Portanto, é impossível ignorar que o descanso extremamente limitado pela jornada 6x1 afeta nossa capacidade cognitiva, minando o que nos torna essencialmente humanos.
“A exposição contínua ao estresse laboral reduz a competência do cérebro de acessar redes neurais associadas à inovação,” explica Luciana. “Sem tempo para recuperar as energias, essas pessoas perdem a criatividade e a habilidade de resolver problemas.”
é impossível ignorar que o descanso limitado pela jornada 6x1 afeta nossa capacidade cognitiva, minando o que nos torna essencialmente humanos
Poderíamos argumentar que essas são competências indispensáveis em um mercado moderno e competitivo, e de fato são. No entanto, a questão vai além dos benefícios para o mercado ou para as empresas. Trata-se de evitar que nos tornemos automatizados, presos em uma rotina que nos impede de desenvolver nosso potencial.
É sobre viver de forma plena e significativa, reconhecendo e valorizando as nuances e complexidades da existência humana. É sobre sermos mais do que nossos crachás ou títulos profissionais.
Quando o trabalho consome todo o nosso tempo e energia, limitamos nosso potencial de reflexão, aprendizado e crescimento pessoal. Perdemos a oportunidade de nos envolver em atividades que enriquecem nossas vidas, como arte, cultura, educação e relações interpessoais.
Nossos sonhos morrem. Isso não apenas empobrece a nossa experiência individual, mas também diminui a riqueza cultural e intelectual da sociedade como um todo.
BORA SONHAR
Esta semana lancei, ao lado da pesquisadora Camila Holpert e da jornalista Nay Ruiz, o Bora Sonhar, um movimento que entende que sonhar não é apenas um desejo, mas um ato político. É uma ação que requer o apoio de políticas públicas, a construção de comunidades resilientes e segurança para o autoconhecimento e a saúde mental, enfrentando as disparidades sociais e econômicas.
Nosso objetivo é resgatar esse "superpoder" de sonhar na sociedade, tanto de maneira individual quanto coletiva, a partir do Método Nonna.
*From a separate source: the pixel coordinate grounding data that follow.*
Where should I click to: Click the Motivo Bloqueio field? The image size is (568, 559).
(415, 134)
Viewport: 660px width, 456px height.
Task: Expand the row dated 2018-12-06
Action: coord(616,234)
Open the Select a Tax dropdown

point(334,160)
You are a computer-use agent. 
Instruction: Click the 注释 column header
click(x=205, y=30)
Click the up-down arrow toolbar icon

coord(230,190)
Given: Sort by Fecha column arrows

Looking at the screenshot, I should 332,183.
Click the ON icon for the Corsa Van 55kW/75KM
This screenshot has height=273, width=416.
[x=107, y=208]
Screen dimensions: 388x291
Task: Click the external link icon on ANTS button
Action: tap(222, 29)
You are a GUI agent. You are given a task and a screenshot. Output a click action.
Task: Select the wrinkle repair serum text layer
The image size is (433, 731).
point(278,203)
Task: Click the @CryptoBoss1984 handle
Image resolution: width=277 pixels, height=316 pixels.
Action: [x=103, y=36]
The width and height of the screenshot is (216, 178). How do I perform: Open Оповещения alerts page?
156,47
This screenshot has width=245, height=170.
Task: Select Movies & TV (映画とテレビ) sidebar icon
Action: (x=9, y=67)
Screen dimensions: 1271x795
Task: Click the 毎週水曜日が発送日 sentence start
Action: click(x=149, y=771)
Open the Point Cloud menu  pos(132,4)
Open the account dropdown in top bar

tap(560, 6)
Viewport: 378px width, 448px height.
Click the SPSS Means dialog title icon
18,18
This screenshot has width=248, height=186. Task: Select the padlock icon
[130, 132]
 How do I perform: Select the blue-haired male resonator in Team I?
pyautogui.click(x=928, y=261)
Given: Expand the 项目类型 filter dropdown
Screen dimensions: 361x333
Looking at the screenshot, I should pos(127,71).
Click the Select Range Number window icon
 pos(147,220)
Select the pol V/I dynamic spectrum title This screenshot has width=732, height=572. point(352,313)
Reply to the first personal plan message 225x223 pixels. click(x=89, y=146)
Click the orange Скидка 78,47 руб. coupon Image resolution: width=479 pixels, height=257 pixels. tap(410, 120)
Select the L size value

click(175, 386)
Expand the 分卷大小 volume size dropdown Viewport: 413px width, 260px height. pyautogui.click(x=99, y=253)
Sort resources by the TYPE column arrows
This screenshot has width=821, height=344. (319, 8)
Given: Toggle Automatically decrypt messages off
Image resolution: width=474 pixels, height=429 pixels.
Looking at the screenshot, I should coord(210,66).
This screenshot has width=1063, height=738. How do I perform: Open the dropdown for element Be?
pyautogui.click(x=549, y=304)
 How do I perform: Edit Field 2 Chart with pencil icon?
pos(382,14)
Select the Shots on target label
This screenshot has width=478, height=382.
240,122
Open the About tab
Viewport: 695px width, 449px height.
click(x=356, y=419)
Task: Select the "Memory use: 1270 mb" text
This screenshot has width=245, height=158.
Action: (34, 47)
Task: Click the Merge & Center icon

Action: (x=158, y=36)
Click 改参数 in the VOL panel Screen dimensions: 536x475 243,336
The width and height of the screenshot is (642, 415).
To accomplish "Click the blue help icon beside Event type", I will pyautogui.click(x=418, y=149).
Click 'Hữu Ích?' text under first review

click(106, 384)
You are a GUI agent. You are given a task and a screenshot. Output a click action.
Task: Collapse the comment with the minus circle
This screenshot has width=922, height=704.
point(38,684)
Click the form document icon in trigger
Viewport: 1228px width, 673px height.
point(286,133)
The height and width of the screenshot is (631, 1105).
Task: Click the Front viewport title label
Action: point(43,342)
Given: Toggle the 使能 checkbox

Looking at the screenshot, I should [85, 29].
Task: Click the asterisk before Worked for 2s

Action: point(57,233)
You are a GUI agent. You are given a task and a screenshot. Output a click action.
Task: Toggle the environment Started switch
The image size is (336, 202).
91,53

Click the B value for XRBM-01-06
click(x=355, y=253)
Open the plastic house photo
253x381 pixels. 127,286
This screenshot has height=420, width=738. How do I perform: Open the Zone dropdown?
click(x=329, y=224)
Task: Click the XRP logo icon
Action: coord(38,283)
Desenvolvido por Camila, durante uma formação sobre compaixão na Universidade de Stanford, trata-se de processo comprovado que guia as pessoas em uma jornada de resgate de sua capacidade de sonhar, por meio de etapas que incluem a recuperação de memórias, o auto acolhimento, a despedida dos sonhos não realizados e o fortalecimento de novos desejos e objetivos.
Compreendemos que sonhos não se concretizam com o simples fechar dos olhos. Eles demandam esforço, contexto e suporte. Afinal, sonhar é, de fato, coisa séria.
A discussão sobre a jornada 6x1 nos revela que falar de sonhos vai muito além de uma busca romântica ou ingênua – é uma jornada essencial para redescobrir o que nos faz humanos. E esse belo ato não pode ser privilégio de poucos, pertencer somente àqueles que descansam graças ao conforto financeiro.
Todos merecem viver com saúde e equilíbrio, encontrar dignidade em cada dia e devanear sobre o impossível que pode virar possível. Deixamos de lado a carcaça da utopia para nomear esse processo corretamente: é uma questão de direitos humanos fundamentais.